> **What this task involves**
Begin at the line with "Image resolution: width=1049" and set down each line exactly until the listing ends. Images stay out.

■ ■ ■ ■

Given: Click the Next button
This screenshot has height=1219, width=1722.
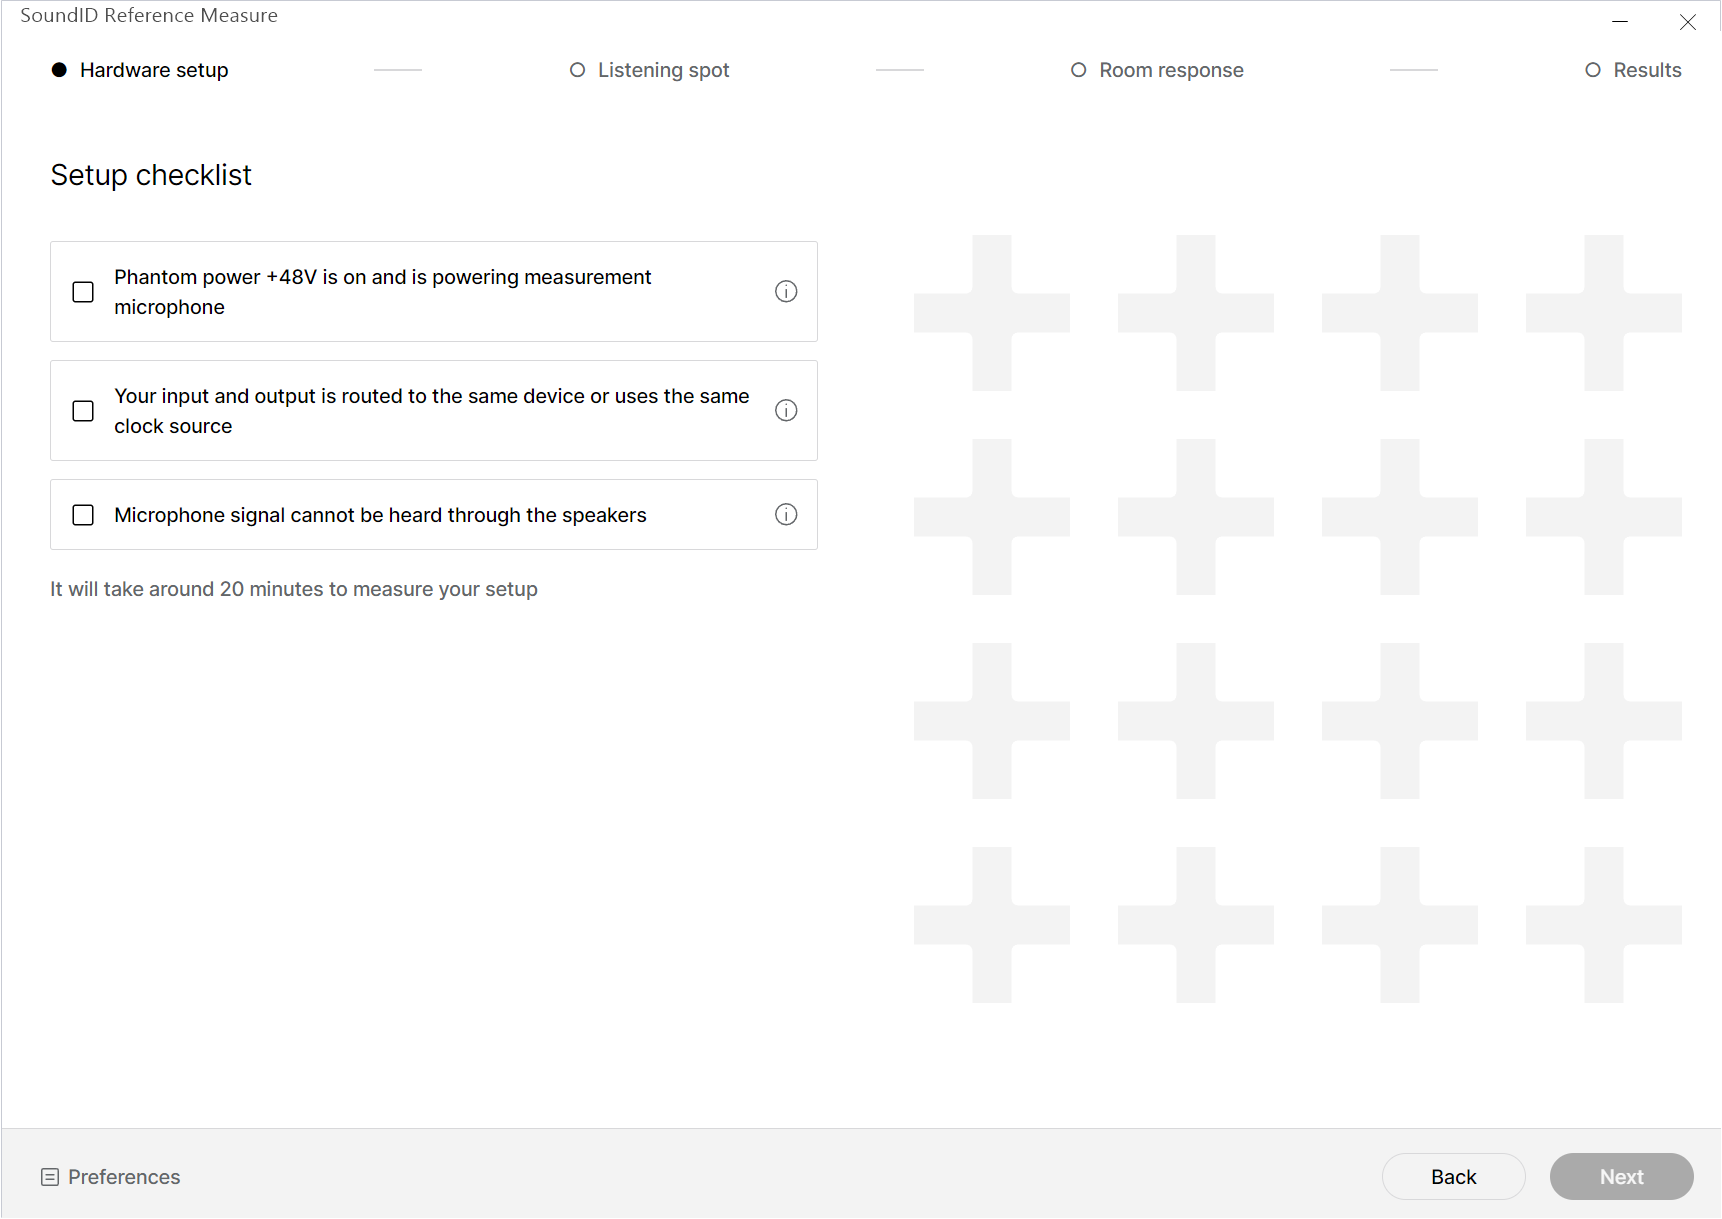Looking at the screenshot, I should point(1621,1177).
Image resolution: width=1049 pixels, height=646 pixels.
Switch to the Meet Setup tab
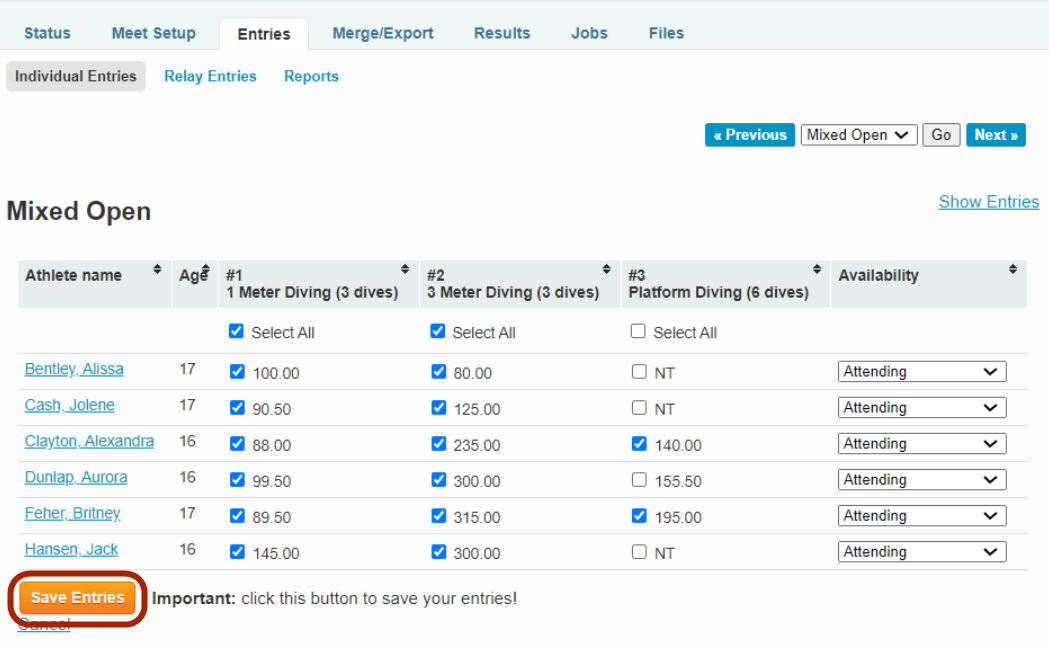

■ ■ ■ ■

> **Exercise result**
Image resolution: width=1049 pixels, height=646 pixels.
Switch to the Meet Setup tab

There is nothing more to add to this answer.